There are two elements to self-employment tax: (1) social security (old-age, survivors, and disability insurance); and (2) Medicare (hospital insurance). Generally, self-employment income is taxed at a rate of 12.4% for the first element, and at a rate of 2.9% for the second element, totaling a rate of 15.3%. Note that one-half of the self-employment tax is allowable as a deduction in computing adjusted gross income. Also note that if total net earnings from self-employment for the tax year are less than $400, there is no self-employment tax.
Those are the general rules regarding how to figure out the self-employment tax amount. The next point to discuss is how to report self-employment income and pay the tax thereon.
Today’s second takeaway: A taxpayer expecting to owe self-employment tax of $1,000 or more for the tax year generally has to make estimated tax payments during the tax year. A taxpayer must also attach a Schedule SE to his/her Form 1040 when filing for the year.
Federal income tax is a pay-as-you-go tax. Taxpayers must pay tax as income is earned or received during the year. Tax is paid either by withholding or estimated taxes. As discussed, professional gamblers do not have their winnings withheld, so they must make estimated tax payments if they expect to owe tax of $1,000 or more when filing.
To ascertain estimated tax, the taxpayer must figure out expected adjusted gross income taxable income, taxable income, taxes, deductions, and credits for the year. Typically, using the prior year’s income, deductions, and credits is a good starting point. Of course, if you plan to double or triple the amount of time spent playing online poker from the previous year, you should take that into consideration. Form 1040-ES has a worksheet to figure out estimated tax.

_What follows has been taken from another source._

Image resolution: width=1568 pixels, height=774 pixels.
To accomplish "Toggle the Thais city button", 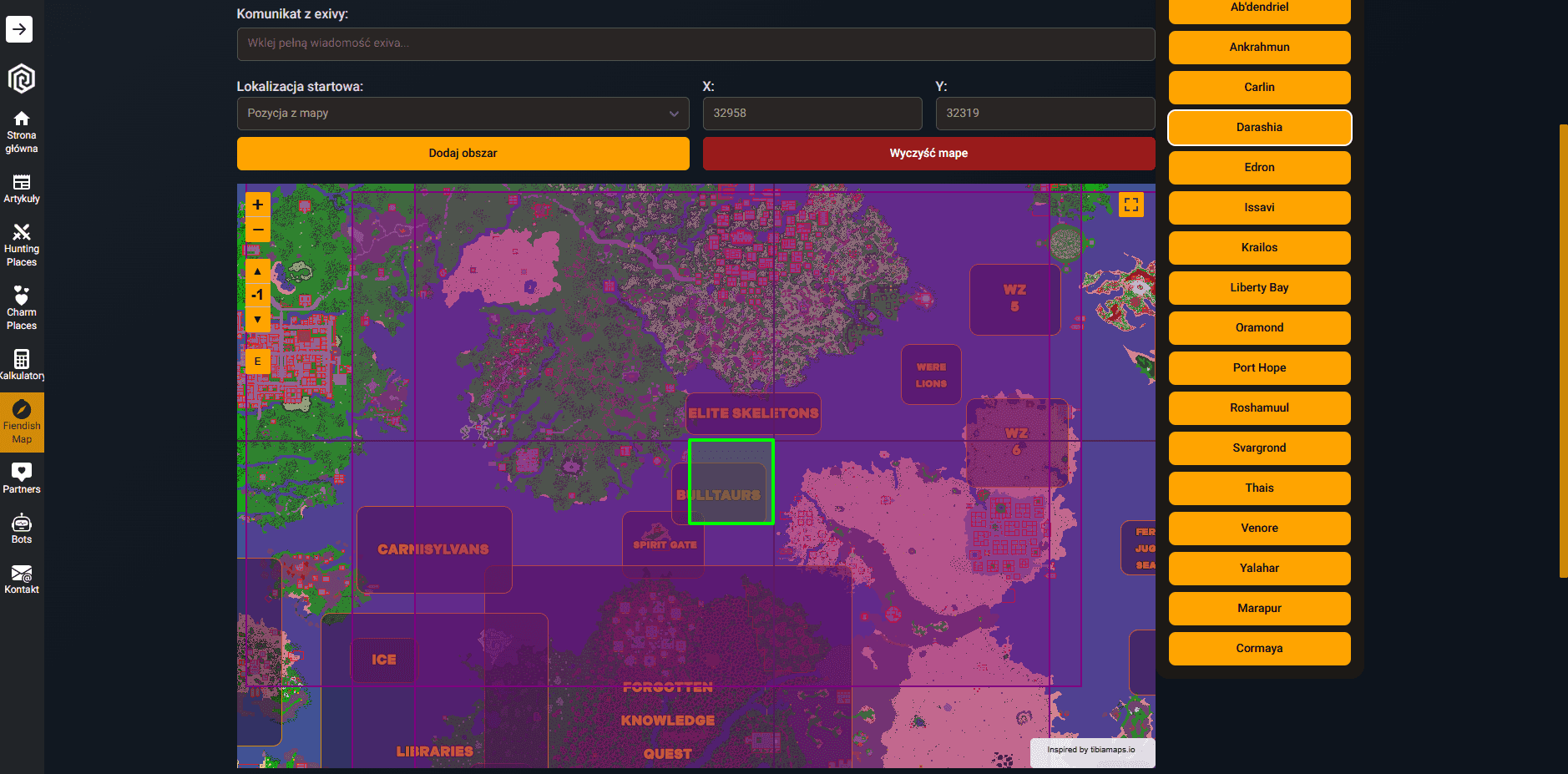I will tap(1259, 488).
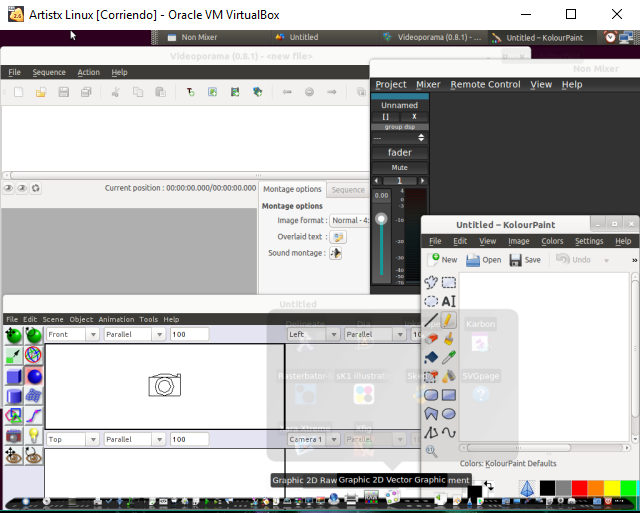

There are four payment periods for estimated tax payments during each tax year. Yes, that means taxpayers with self-employment income must make estimated tax payments to the IRS four times a year. If the taxpayer does not pay enough tax by each of the due dates, penalties may be imposed.
Ultimately, don’t treat the self-employment tax lightly. If you are a professional gambler or a poker coach and haven’t been keeping up with estimated tax payments, you should start doing so.